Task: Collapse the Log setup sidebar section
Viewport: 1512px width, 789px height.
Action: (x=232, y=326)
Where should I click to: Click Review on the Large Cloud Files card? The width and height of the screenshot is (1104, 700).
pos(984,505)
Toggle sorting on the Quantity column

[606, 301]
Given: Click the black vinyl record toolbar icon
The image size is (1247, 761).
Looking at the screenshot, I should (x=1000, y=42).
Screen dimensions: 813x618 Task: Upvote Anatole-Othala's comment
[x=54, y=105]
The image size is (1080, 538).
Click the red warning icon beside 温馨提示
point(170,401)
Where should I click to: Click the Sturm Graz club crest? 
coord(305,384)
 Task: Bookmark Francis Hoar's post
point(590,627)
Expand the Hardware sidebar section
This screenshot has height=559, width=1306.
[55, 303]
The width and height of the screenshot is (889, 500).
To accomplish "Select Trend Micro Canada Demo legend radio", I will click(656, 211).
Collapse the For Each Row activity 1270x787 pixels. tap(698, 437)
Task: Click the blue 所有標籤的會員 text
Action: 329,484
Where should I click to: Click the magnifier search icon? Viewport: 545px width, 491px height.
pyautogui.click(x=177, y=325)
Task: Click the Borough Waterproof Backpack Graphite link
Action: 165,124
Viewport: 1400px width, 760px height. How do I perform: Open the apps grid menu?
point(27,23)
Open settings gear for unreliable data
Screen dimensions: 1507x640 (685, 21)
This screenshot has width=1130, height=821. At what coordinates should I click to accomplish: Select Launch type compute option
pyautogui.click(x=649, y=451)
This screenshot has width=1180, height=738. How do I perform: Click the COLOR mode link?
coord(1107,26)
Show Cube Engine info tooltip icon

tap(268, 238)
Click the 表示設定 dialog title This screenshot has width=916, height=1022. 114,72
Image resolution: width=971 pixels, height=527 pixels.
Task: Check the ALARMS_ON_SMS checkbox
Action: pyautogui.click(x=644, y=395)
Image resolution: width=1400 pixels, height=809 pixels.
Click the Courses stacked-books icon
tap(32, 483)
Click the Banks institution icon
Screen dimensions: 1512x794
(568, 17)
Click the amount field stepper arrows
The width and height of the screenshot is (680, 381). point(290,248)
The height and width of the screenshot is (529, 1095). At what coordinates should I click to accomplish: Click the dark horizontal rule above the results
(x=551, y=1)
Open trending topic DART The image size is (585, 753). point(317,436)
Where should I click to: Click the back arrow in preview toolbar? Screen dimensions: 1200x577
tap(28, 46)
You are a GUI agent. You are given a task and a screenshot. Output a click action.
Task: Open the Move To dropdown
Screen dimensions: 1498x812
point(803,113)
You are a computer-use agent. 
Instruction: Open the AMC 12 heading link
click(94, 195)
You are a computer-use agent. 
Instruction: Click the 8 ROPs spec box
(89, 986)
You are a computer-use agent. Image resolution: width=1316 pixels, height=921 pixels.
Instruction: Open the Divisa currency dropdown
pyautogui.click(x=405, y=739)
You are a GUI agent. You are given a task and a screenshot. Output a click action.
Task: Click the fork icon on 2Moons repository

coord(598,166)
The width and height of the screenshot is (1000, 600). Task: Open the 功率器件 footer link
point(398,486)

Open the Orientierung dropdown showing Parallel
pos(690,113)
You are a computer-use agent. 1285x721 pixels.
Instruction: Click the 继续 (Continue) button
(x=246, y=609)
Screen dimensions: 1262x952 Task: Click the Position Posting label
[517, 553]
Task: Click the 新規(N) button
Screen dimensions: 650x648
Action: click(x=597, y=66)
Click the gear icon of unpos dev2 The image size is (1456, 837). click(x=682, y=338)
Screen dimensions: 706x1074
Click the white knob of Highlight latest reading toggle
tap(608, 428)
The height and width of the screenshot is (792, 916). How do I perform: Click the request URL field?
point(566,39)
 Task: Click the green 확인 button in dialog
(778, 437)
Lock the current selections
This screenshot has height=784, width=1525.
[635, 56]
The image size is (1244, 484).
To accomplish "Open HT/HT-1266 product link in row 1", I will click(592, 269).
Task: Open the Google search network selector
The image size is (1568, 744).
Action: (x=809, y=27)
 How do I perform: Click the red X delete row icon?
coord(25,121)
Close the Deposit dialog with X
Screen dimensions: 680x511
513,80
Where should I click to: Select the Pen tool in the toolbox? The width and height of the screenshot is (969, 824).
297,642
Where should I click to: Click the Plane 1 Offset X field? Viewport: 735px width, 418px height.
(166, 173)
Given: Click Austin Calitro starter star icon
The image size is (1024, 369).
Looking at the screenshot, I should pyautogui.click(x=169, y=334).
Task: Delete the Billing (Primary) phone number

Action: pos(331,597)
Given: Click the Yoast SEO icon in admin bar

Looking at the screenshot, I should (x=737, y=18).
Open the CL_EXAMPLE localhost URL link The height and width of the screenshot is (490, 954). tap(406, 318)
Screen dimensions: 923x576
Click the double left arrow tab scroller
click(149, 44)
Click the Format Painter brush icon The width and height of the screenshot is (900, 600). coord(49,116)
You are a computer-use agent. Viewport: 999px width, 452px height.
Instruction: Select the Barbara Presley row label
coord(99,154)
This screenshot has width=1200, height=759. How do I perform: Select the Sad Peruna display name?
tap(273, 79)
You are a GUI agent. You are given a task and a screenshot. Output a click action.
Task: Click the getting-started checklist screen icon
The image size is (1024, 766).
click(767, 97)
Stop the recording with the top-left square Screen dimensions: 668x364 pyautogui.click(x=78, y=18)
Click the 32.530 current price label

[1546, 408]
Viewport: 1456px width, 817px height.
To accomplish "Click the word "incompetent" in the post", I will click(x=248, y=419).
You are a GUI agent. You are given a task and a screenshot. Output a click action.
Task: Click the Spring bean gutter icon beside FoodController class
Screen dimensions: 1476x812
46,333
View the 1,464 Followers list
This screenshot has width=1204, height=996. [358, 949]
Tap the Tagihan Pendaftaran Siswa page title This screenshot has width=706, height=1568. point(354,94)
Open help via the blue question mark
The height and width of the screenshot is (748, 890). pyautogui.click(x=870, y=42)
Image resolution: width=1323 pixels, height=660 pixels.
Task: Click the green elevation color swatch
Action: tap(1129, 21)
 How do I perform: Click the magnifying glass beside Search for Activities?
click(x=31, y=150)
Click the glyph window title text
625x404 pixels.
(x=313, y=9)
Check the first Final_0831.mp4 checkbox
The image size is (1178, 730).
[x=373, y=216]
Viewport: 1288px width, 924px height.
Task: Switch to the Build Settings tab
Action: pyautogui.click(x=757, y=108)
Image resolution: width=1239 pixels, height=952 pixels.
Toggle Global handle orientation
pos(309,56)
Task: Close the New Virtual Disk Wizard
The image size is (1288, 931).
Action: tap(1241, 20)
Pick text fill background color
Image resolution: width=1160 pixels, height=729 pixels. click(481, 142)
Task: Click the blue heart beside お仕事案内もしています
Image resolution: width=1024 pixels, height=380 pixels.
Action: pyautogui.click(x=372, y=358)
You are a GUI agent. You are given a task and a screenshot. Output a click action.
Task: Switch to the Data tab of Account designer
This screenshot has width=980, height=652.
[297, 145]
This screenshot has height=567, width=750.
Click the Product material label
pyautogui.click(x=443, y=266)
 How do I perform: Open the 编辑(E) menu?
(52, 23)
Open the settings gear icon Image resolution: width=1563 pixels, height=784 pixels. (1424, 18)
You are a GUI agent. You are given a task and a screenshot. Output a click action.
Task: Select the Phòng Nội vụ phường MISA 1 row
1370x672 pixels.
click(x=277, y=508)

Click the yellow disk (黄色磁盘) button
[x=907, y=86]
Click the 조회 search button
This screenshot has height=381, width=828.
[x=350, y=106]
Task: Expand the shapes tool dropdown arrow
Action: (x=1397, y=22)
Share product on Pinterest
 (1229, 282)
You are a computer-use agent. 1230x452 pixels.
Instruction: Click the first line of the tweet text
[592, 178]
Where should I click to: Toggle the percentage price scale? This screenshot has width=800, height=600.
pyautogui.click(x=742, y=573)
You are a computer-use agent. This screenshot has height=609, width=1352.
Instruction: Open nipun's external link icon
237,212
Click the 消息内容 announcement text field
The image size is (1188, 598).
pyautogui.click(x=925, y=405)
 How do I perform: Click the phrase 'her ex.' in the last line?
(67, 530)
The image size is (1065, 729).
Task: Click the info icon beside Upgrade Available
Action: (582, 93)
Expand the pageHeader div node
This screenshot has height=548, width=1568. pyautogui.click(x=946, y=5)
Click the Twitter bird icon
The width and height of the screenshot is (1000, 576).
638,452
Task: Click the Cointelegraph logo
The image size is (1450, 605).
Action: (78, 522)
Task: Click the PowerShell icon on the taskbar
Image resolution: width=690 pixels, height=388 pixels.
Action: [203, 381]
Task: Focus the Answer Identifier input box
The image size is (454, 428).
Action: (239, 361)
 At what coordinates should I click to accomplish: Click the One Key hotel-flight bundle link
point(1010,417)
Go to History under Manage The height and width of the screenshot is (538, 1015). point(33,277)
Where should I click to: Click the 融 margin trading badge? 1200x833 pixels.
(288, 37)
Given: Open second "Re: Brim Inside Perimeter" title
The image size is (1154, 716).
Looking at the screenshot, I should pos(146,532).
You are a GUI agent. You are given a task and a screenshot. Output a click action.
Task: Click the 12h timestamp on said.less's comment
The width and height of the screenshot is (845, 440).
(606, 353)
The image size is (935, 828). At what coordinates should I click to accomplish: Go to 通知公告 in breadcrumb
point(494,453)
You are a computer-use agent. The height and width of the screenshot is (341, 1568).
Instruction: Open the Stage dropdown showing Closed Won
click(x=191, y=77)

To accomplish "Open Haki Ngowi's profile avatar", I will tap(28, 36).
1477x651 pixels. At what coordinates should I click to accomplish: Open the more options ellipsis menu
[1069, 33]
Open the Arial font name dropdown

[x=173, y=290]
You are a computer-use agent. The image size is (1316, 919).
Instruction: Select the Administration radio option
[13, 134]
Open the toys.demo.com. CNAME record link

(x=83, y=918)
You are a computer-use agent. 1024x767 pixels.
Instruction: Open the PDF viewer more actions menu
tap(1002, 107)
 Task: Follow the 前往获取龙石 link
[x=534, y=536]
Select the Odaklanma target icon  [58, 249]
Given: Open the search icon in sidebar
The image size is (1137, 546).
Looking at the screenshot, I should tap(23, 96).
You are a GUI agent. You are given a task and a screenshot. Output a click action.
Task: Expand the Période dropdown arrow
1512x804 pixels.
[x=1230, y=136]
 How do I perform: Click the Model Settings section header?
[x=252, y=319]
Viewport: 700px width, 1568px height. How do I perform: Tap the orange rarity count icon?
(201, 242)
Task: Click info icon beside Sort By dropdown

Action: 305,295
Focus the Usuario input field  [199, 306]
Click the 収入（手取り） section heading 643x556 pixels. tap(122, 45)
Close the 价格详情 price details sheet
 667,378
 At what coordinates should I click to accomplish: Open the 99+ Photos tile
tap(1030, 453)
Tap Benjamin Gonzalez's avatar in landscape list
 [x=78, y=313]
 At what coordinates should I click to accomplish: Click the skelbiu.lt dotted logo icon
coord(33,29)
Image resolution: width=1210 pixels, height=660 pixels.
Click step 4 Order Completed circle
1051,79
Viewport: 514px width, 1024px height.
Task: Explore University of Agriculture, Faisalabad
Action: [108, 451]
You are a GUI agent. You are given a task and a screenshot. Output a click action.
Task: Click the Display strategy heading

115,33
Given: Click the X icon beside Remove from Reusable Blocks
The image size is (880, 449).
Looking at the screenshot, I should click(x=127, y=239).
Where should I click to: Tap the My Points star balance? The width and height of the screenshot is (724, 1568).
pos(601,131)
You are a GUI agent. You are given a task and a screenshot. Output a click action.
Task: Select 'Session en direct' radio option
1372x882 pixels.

##########

Look over the records above and say how many lines hold the word "Focus", giving the number alone.

→ **Exercise response**:
2